Action item: Reprint the entries without altering anything.

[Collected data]
-- -- --
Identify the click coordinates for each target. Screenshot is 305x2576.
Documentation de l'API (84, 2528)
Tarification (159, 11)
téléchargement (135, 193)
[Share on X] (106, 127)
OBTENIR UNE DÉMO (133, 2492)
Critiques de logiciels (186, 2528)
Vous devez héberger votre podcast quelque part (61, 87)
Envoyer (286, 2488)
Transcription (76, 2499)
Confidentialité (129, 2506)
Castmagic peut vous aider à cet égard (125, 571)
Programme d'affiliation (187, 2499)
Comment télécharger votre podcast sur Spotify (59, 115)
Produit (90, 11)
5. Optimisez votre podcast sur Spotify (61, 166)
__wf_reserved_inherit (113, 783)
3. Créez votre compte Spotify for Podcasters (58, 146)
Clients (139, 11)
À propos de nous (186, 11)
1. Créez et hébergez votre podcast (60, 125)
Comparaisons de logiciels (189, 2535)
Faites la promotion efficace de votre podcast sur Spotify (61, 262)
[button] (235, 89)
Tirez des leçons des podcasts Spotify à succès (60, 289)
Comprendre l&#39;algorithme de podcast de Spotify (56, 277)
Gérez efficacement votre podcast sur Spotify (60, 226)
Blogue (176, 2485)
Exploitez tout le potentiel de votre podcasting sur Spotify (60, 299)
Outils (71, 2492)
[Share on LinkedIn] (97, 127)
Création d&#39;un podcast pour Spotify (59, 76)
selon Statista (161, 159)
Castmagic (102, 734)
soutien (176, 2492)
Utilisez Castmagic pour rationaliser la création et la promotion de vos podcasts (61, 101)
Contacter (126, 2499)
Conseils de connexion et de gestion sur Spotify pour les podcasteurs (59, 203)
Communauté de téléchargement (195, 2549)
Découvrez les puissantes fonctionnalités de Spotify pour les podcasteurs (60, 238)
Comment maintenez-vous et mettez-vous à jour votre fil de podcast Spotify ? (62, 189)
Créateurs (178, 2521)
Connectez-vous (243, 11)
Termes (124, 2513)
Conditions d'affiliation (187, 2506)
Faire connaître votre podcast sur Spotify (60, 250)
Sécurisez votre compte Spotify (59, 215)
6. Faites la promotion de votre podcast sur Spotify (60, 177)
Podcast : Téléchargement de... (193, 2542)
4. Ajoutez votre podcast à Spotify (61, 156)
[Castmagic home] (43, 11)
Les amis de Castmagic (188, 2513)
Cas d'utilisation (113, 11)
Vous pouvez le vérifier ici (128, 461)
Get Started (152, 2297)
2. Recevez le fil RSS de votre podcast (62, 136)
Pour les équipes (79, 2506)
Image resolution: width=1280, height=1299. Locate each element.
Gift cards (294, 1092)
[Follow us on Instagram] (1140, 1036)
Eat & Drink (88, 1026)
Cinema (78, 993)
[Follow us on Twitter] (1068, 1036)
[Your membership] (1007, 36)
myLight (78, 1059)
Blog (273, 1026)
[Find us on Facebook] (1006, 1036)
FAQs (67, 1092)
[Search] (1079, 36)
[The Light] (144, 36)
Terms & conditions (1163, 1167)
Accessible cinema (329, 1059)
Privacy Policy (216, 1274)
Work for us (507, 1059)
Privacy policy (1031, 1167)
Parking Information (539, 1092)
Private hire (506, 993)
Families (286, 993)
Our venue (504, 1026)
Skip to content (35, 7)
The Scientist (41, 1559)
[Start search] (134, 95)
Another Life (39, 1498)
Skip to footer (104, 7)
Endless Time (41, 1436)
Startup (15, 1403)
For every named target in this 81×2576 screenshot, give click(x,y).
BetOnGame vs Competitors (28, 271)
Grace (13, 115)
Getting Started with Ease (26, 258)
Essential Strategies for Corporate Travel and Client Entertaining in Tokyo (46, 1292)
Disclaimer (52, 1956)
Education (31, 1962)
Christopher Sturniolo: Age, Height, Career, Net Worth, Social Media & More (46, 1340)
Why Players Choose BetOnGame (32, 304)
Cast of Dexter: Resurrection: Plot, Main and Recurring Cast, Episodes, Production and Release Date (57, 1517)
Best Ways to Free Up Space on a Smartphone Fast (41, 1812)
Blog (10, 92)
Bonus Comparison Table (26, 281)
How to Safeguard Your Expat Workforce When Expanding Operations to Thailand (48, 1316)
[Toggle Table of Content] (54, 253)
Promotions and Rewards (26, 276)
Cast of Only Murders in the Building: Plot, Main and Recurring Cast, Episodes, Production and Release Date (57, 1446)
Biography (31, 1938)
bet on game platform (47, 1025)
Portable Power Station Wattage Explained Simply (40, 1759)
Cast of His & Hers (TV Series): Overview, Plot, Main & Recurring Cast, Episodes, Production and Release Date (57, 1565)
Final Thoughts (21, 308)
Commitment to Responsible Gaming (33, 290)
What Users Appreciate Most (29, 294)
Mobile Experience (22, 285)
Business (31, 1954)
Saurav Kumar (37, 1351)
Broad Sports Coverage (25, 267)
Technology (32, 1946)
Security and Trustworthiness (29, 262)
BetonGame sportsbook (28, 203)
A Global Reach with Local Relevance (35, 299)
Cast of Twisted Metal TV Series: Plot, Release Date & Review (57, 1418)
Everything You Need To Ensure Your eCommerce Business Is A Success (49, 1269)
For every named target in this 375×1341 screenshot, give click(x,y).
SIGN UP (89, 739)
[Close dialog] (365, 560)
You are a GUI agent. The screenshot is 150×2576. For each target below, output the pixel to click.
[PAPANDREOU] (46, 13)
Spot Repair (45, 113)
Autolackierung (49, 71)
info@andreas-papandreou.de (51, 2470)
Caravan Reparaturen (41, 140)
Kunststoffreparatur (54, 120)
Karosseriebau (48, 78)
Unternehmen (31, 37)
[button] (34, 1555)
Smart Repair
-- -- --
Task answer:
Identify the click coordinates for each target. Screenshot is 305x2576.
Documentation de l'API (84, 2528)
Tarification (159, 11)
téléchargement (135, 193)
[Share on X] (106, 127)
OBTENIR UNE DÉMO (133, 2492)
Critiques de logiciels (186, 2528)
Vous devez héberger votre podcast quelque part (61, 87)
Envoyer (286, 2488)
Transcription (76, 2499)
Confidentialité (129, 2506)
Castmagic peut vous aider à cet égard (125, 571)
Programme d'affiliation (187, 2499)
Comment télécharger votre podcast sur Spotify (59, 115)
Produit (90, 11)
5. Optimisez votre podcast sur Spotify (61, 166)
__wf_reserved_inherit (113, 783)
3. Créez votre compte Spotify for Podcasters (58, 146)
Clients (139, 11)
À propos de nous (186, 11)
1. Créez et hébergez votre podcast (60, 125)
Comparaisons de logiciels (189, 2535)
Faites la promotion efficace de votre podcast sur Spotify (61, 262)
[button] (235, 89)
Tirez des leçons des podcasts Spotify à succès (60, 289)
Comprendre l&#39;algorithme de podcast de Spotify (56, 277)
Gérez efficacement votre podcast sur Spotify (60, 226)
Blogue (176, 2485)
Exploitez tout le potentiel de votre podcasting sur Spotify (60, 299)
Outils (71, 2492)
[Share on LinkedIn] (97, 127)
Création d&#39;un podcast pour Spotify (59, 76)
selon Statista (161, 159)
Castmagic (102, 734)
soutien (176, 2492)
Utilisez Castmagic pour rationaliser la création et la promotion de vos podcasts (61, 101)
Contacter (126, 2499)
Conseils de connexion et de gestion sur Spotify pour les podcasteurs (59, 203)
Communauté de téléchargement (195, 2549)
Découvrez les puissantes fonctionnalités de Spotify pour les podcasteurs (60, 238)
Comment maintenez-vous et mettez-vous à jour votre fil de podcast Spotify ? (62, 189)
Créateurs (178, 2521)
Connectez-vous (243, 11)
Termes (124, 2513)
Conditions d'affiliation (187, 2506)
Faire connaître votre podcast sur Spotify (60, 250)
Sécurisez votre compte Spotify (59, 215)
6. Faites la promotion de votre podcast sur Spotify (60, 177)
Podcast : Téléchargement de... (193, 2542)
4. Ajoutez votre podcast à Spotify (61, 156)
[Castmagic home] (43, 11)
Les amis de Castmagic (188, 2513)
Cas d'utilisation (113, 11)
Vous pouvez le vérifier ici (128, 461)
Get Started (152, 2297)
2. Recevez le fil RSS de votre podcast (62, 136)
Pour les équipes (79, 2506)
Image resolution: width=1280, height=1299. Locate each element.
Gift cards (294, 1092)
[Follow us on Instagram] (1140, 1036)
Eat & Drink (88, 1026)
Cinema (78, 993)
[Follow us on Twitter] (1068, 1036)
[Your membership] (1007, 36)
myLight (78, 1059)
Blog (273, 1026)
[Find us on Facebook] (1006, 1036)
FAQs (67, 1092)
[Search] (1079, 36)
[The Light] (144, 36)
Terms & conditions (1163, 1167)
Accessible cinema (329, 1059)
Privacy Policy (216, 1274)
Work for us (507, 1059)
Privacy policy (1031, 1167)
Parking Information (539, 1092)
Private hire (506, 993)
Families (286, 993)
Our venue (504, 1026)
Skip to content (35, 7)
The Scientist (41, 1559)
[Start search] (134, 95)
Another Life (39, 1498)
Skip to footer (104, 7)
Endless Time (41, 1436)
Startup (15, 1403)
For every named target in this 81×2576 screenshot, give click(x,y).
BetOnGame vs Competitors (28, 271)
Grace (13, 115)
Getting Started with Ease (26, 258)
Essential Strategies for Corporate Travel and Client Entertaining in Tokyo (46, 1292)
Disclaimer (52, 1956)
Education (31, 1962)
Christopher Sturniolo: Age, Height, Career, Net Worth, Social Media & More (46, 1340)
Why Players Choose BetOnGame (32, 304)
Cast of Dexter: Resurrection: Plot, Main and Recurring Cast, Episodes, Production and Release Date (57, 1517)
Best Ways to Free Up Space on a Smartphone Fast (41, 1812)
Blog (10, 92)
Bonus Comparison Table (26, 281)
How to Safeguard Your Expat Workforce When Expanding Operations to Thailand (48, 1316)
[Toggle Table of Content] (54, 253)
Promotions and Rewards (26, 276)
Cast of Only Murders in the Building: Plot, Main and Recurring Cast, Episodes, Production and Release Date (57, 1446)
Biography (31, 1938)
bet on game platform (47, 1025)
Portable Power Station Wattage Explained Simply (40, 1759)
Cast of His & Hers (TV Series): Overview, Plot, Main & Recurring Cast, Episodes, Production and Release Date (57, 1565)
Final Thoughts (21, 308)
Commitment to Responsible Gaming (33, 290)
What Users Appreciate Most (29, 294)
Mobile Experience (22, 285)
Business (31, 1954)
Saurav Kumar (37, 1351)
Broad Sports Coverage (25, 267)
Technology (32, 1946)
Security and Trustworthiness (29, 262)
BetonGame sportsbook (28, 203)
A Global Reach with Local Relevance (35, 299)
Cast of Twisted Metal TV Series: Plot, Release Date & Review (57, 1418)
Everything You Need To Ensure Your eCommerce Business Is A Success (49, 1269)
For every named target in this 375×1341 screenshot, give click(x,y).
SIGN UP (89, 739)
[Close dialog] (365, 560)
You are a GUI agent. The screenshot is 150×2576. For each target below, output the pixel to click.
[PAPANDREOU] (46, 13)
Spot Repair (45, 113)
Autolackierung (49, 71)
info@andreas-papandreou.de (51, 2470)
Caravan Reparaturen (41, 140)
Kunststoffreparatur (54, 120)
Karosseriebau (48, 78)
Unternehmen (31, 37)
[button] (34, 1555)
Smart Repair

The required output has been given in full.